It also suggests a convenient approach to forecast the trend uncertainty: They use this generative model to sample new changepoints in the future, as well as new changes in the growth rate via the above prior distribution: Take the estimated rate changes \(\hat{\delta}_j\) and use them to get a maximum likelihood estimate of the Laplace distribution’s scale parameter: \(\hat{\tau} = \frac{1}{S} \sum_{j = 1}^S |\hat{\delta}_j|\).

This provides a way to forecast (the uncertainty of) the piece-wise constant growth rate: Sample new changepoints with linear trend changes according to the distribution fitted to historical growth rate changes.

Could one go a step further and model a continously changing trend as well as its forecast uncertainty? Would this in particular be possible for the spline-based smooth term in the original GAM specified above?

Roughly, this is the direction I went during a late evening whiteboard drawing session:

Don’t judge my drawing skills. I believe what I was trying to derive was some sort of local linear approximation to the smooth trend (you see the straight lines for every three observations). Each of the lines would be described by their own coefficients (see \(a_0, b_0, a_1, b_1, ...\) in the lower left corner). And to be fancy, I wrote Random Walk prior to describe how much a coefficient may change from one time point to the next.

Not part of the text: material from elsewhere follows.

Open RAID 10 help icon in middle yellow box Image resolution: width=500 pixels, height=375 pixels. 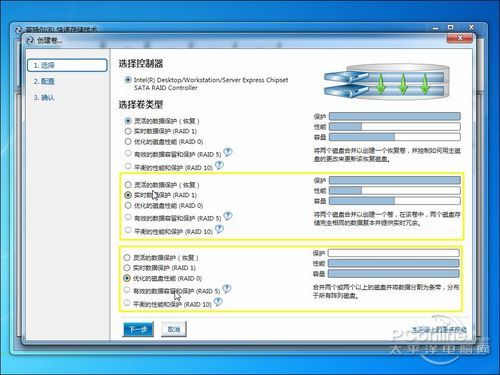pos(219,229)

This is actually not much different from the formulation used in the prophet package: In my drawing, we have a potential changepoint every third observation and instead of changes drawn from a Normal distribution (random walk prior), prophet assumes the Laplace.

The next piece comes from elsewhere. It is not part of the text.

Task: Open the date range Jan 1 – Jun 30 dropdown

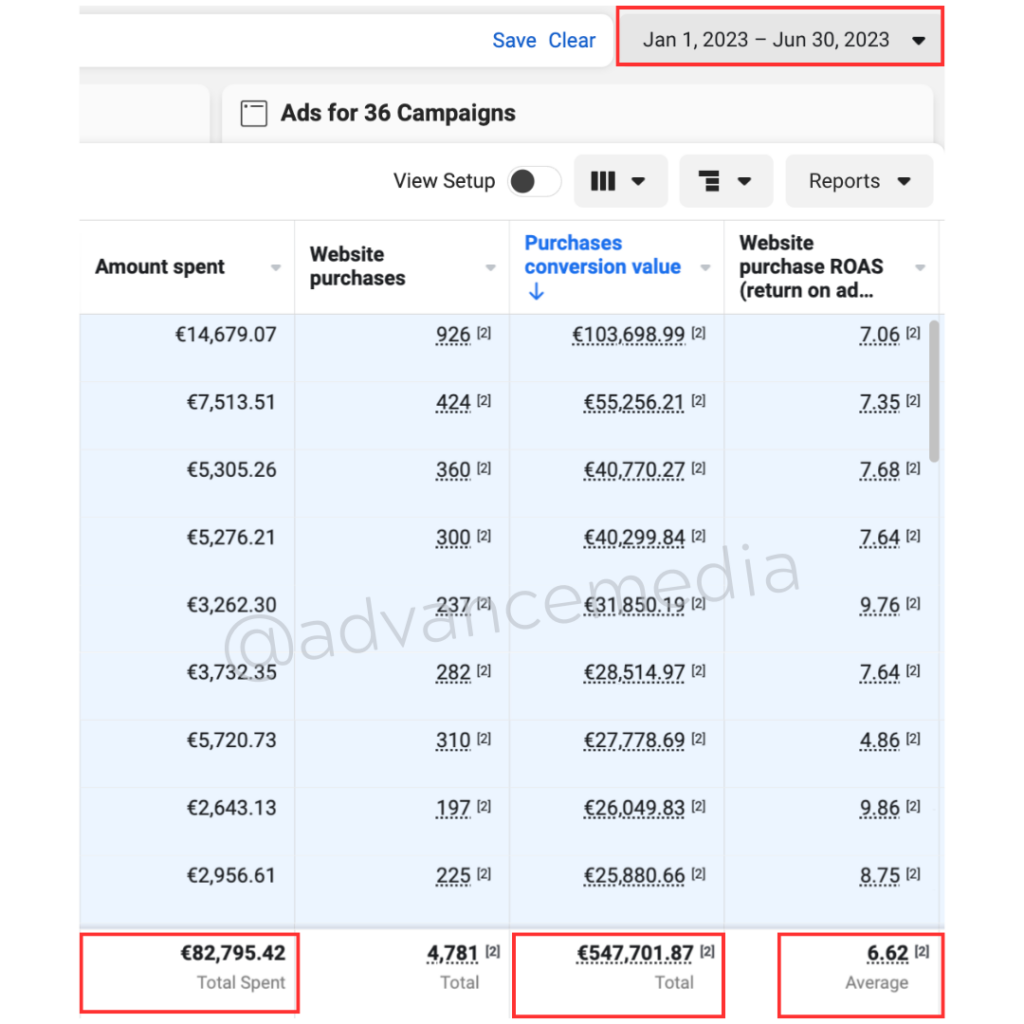Action: point(780,40)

A little later that evening it hit me: I already know this! The model I was sketching is equivalent to the local-linear trend Bayesian structural time series model (Scott and Varian 2014)—which itself is equivalent to a dynamic linear model or a state-space model formulation. For the close cousin of the local-level model, look no further than me using it here.

Let’s have a closer look at this model that promises to be sufficiently flexible for many trends, can incorporate other features, is interpretable, and propagates the uncertainty from trend changes into the forecasts.

Bayesian Structural Time Series

We are looking for a flexible way of describing the trend \(\mu_t\) of a time series. Assume that the observations of the time series are the sum of potentially several components: the trend, seasonality, regressors and noise:

\[ Y_t \sim \text{Normal}(\lambda_t, \sigma_Y), \quad \lambda_t = \mu_t + \tau_t + \beta^Tx_t \]

While the seasonal and regressor components are certainly interesting, we’ll focus on the trend for now.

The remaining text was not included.